(Stored records)
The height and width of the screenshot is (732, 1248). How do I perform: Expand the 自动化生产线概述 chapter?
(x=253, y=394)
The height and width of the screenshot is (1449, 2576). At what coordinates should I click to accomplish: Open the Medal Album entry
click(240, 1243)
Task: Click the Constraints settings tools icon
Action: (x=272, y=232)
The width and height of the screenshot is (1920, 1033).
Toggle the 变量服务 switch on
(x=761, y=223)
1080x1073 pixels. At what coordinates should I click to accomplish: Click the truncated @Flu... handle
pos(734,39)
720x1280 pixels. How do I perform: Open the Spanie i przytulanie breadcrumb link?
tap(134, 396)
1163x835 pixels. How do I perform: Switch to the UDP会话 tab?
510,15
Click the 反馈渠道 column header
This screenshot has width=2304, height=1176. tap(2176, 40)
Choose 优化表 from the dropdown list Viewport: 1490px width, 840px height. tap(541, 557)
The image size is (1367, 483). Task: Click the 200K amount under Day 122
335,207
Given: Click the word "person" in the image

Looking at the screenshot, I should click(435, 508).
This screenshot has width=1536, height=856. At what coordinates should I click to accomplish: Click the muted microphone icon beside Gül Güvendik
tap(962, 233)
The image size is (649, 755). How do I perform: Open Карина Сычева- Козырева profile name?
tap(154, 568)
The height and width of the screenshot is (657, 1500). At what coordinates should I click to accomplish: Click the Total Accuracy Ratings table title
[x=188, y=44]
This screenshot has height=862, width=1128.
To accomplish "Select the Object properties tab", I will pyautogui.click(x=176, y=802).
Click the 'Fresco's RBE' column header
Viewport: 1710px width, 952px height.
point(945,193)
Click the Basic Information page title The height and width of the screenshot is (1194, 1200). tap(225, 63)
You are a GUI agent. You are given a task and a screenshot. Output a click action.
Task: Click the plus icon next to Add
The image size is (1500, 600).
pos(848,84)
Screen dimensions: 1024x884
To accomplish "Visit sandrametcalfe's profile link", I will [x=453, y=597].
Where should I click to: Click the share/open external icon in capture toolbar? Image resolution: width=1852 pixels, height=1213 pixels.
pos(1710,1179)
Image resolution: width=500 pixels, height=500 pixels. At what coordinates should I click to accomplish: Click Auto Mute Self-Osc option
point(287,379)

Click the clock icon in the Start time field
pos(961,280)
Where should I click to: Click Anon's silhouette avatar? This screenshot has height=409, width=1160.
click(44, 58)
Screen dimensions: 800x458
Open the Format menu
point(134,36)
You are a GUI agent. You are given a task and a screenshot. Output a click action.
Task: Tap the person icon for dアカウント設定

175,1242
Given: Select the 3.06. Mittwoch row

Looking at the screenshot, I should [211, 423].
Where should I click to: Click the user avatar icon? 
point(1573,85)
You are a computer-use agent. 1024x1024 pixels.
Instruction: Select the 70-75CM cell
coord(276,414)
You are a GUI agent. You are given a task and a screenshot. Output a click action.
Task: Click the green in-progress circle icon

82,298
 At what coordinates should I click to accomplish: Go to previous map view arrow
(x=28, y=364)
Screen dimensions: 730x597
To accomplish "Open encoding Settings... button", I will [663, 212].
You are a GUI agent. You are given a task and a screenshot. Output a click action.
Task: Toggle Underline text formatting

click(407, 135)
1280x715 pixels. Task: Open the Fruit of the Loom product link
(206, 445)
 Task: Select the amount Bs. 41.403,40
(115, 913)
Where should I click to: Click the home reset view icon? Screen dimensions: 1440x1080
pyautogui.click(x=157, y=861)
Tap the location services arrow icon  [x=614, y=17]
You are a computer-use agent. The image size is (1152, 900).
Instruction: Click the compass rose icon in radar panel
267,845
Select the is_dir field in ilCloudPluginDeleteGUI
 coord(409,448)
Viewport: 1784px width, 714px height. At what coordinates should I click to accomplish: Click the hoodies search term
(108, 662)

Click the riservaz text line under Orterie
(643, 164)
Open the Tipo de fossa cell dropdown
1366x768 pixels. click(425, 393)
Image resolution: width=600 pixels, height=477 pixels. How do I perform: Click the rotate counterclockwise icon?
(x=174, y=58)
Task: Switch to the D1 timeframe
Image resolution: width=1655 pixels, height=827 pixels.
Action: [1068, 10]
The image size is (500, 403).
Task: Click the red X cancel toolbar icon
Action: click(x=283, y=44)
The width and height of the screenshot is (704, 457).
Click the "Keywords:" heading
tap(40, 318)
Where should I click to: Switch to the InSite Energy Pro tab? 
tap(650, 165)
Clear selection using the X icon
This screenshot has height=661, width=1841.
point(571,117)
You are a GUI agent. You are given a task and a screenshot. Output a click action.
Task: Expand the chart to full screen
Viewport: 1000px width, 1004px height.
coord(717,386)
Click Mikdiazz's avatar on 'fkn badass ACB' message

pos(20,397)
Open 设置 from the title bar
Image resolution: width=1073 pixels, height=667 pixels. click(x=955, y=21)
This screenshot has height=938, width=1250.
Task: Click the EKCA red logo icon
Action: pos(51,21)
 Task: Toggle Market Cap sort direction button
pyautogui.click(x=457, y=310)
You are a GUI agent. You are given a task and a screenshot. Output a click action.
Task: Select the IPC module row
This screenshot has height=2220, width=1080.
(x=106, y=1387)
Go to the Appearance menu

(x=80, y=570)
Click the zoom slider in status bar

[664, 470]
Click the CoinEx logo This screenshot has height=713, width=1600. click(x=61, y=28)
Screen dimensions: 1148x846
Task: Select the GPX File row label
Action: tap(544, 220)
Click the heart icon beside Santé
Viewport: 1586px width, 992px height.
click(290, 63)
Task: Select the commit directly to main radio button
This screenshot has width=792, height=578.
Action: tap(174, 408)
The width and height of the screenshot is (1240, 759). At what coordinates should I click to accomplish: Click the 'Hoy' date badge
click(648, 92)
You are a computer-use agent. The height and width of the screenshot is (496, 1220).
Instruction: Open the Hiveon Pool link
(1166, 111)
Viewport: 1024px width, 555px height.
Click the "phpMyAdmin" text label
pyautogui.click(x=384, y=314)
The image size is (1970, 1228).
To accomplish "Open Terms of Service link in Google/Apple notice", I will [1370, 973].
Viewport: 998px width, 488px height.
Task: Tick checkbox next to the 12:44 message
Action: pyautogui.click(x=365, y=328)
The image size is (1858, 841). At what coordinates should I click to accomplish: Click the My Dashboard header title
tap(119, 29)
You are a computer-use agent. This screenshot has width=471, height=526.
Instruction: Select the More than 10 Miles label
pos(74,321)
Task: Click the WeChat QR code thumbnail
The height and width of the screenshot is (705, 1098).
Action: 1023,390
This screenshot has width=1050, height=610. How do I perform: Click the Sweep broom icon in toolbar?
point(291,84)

• Task description
Print out all of the data above word for word.

• Output for this task
The height and width of the screenshot is (732, 1248). How do I perform: Expand the 自动化生产线概述 chapter?
(x=253, y=394)
The height and width of the screenshot is (1449, 2576). At what coordinates should I click to accomplish: Open the Medal Album entry
click(240, 1243)
Task: Click the Constraints settings tools icon
Action: (x=272, y=232)
The width and height of the screenshot is (1920, 1033).
Toggle the 变量服务 switch on
(x=761, y=223)
1080x1073 pixels. At what coordinates should I click to accomplish: Click the truncated @Flu... handle
pos(734,39)
720x1280 pixels. How do I perform: Open the Spanie i przytulanie breadcrumb link?
tap(134, 396)
1163x835 pixels. How do I perform: Switch to the UDP会话 tab?
510,15
Click the 反馈渠道 column header
This screenshot has width=2304, height=1176. tap(2176, 40)
Choose 优化表 from the dropdown list Viewport: 1490px width, 840px height. tap(541, 557)
The image size is (1367, 483). Task: Click the 200K amount under Day 122
335,207
Given: Click the word "person" in the image

Looking at the screenshot, I should click(435, 508).
This screenshot has width=1536, height=856. At what coordinates should I click to accomplish: Click the muted microphone icon beside Gül Güvendik
tap(962, 233)
The image size is (649, 755). How do I perform: Open Карина Сычева- Козырева profile name?
tap(154, 568)
The height and width of the screenshot is (657, 1500). At what coordinates should I click to accomplish: Click the Total Accuracy Ratings table title
[x=188, y=44]
This screenshot has height=862, width=1128.
To accomplish "Select the Object properties tab", I will pyautogui.click(x=176, y=802).
Click the 'Fresco's RBE' column header
Viewport: 1710px width, 952px height.
point(945,193)
Click the Basic Information page title The height and width of the screenshot is (1194, 1200). tap(225, 63)
You are a GUI agent. You are given a task and a screenshot. Output a click action.
Task: Click the plus icon next to Add
The image size is (1500, 600).
pos(848,84)
Screen dimensions: 1024x884
To accomplish "Visit sandrametcalfe's profile link", I will [x=453, y=597].
Where should I click to: Click the share/open external icon in capture toolbar? Image resolution: width=1852 pixels, height=1213 pixels.
pos(1710,1179)
Image resolution: width=500 pixels, height=500 pixels. At what coordinates should I click to accomplish: Click Auto Mute Self-Osc option
point(287,379)

Click the clock icon in the Start time field
pos(961,280)
Where should I click to: Click Anon's silhouette avatar? This screenshot has height=409, width=1160.
click(44, 58)
Screen dimensions: 800x458
Open the Format menu
point(134,36)
You are a GUI agent. You are given a task and a screenshot. Output a click action.
Task: Tap the person icon for dアカウント設定

175,1242
Given: Select the 3.06. Mittwoch row

Looking at the screenshot, I should [211, 423].
Where should I click to: Click the user avatar icon? 
point(1573,85)
You are a computer-use agent. 1024x1024 pixels.
Instruction: Select the 70-75CM cell
coord(276,414)
You are a GUI agent. You are given a task and a screenshot. Output a click action.
Task: Click the green in-progress circle icon

82,298
 At what coordinates should I click to accomplish: Go to previous map view arrow
(x=28, y=364)
Screen dimensions: 730x597
To accomplish "Open encoding Settings... button", I will [663, 212].
You are a GUI agent. You are given a task and a screenshot. Output a click action.
Task: Toggle Underline text formatting

click(407, 135)
1280x715 pixels. Task: Open the Fruit of the Loom product link
(206, 445)
 Task: Select the amount Bs. 41.403,40
(115, 913)
Where should I click to: Click the home reset view icon? Screen dimensions: 1440x1080
pyautogui.click(x=157, y=861)
Tap the location services arrow icon  [x=614, y=17]
You are a computer-use agent. The image size is (1152, 900).
Instruction: Click the compass rose icon in radar panel
267,845
Select the is_dir field in ilCloudPluginDeleteGUI
 coord(409,448)
Viewport: 1784px width, 714px height. At what coordinates should I click to accomplish: Click the hoodies search term
(108, 662)

Click the riservaz text line under Orterie
(643, 164)
Open the Tipo de fossa cell dropdown
1366x768 pixels. click(425, 393)
Image resolution: width=600 pixels, height=477 pixels. How do I perform: Click the rotate counterclockwise icon?
(x=174, y=58)
Task: Switch to the D1 timeframe
Image resolution: width=1655 pixels, height=827 pixels.
Action: [1068, 10]
The image size is (500, 403).
Task: Click the red X cancel toolbar icon
Action: click(x=283, y=44)
The width and height of the screenshot is (704, 457).
Click the "Keywords:" heading
tap(40, 318)
Where should I click to: Switch to the InSite Energy Pro tab? 
tap(650, 165)
Clear selection using the X icon
This screenshot has height=661, width=1841.
point(571,117)
You are a GUI agent. You are given a task and a screenshot. Output a click action.
Task: Expand the chart to full screen
Viewport: 1000px width, 1004px height.
coord(717,386)
Click Mikdiazz's avatar on 'fkn badass ACB' message

pos(20,397)
Open 设置 from the title bar
Image resolution: width=1073 pixels, height=667 pixels. click(x=955, y=21)
This screenshot has height=938, width=1250.
Task: Click the EKCA red logo icon
Action: pos(51,21)
 Task: Toggle Market Cap sort direction button
pyautogui.click(x=457, y=310)
You are a GUI agent. You are given a task and a screenshot. Output a click action.
Task: Select the IPC module row
This screenshot has height=2220, width=1080.
(x=106, y=1387)
Go to the Appearance menu

(x=80, y=570)
Click the zoom slider in status bar

[664, 470]
Click the CoinEx logo This screenshot has height=713, width=1600. click(x=61, y=28)
Screen dimensions: 1148x846
Task: Select the GPX File row label
Action: tap(544, 220)
Click the heart icon beside Santé
Viewport: 1586px width, 992px height.
click(290, 63)
Task: Select the commit directly to main radio button
This screenshot has width=792, height=578.
Action: tap(174, 408)
The width and height of the screenshot is (1240, 759). At what coordinates should I click to accomplish: Click the 'Hoy' date badge
click(648, 92)
You are a computer-use agent. The height and width of the screenshot is (496, 1220).
Instruction: Open the Hiveon Pool link
(1166, 111)
Viewport: 1024px width, 555px height.
Click the "phpMyAdmin" text label
pyautogui.click(x=384, y=314)
The image size is (1970, 1228).
To accomplish "Open Terms of Service link in Google/Apple notice", I will [1370, 973].
Viewport: 998px width, 488px height.
Task: Tick checkbox next to the 12:44 message
Action: pyautogui.click(x=365, y=328)
The image size is (1858, 841). At what coordinates should I click to accomplish: Click the My Dashboard header title
tap(119, 29)
You are a computer-use agent. This screenshot has width=471, height=526.
Instruction: Select the More than 10 Miles label
pos(74,321)
Task: Click the WeChat QR code thumbnail
The height and width of the screenshot is (705, 1098).
Action: 1023,390
This screenshot has width=1050, height=610. How do I perform: Click the Sweep broom icon in toolbar?
point(291,84)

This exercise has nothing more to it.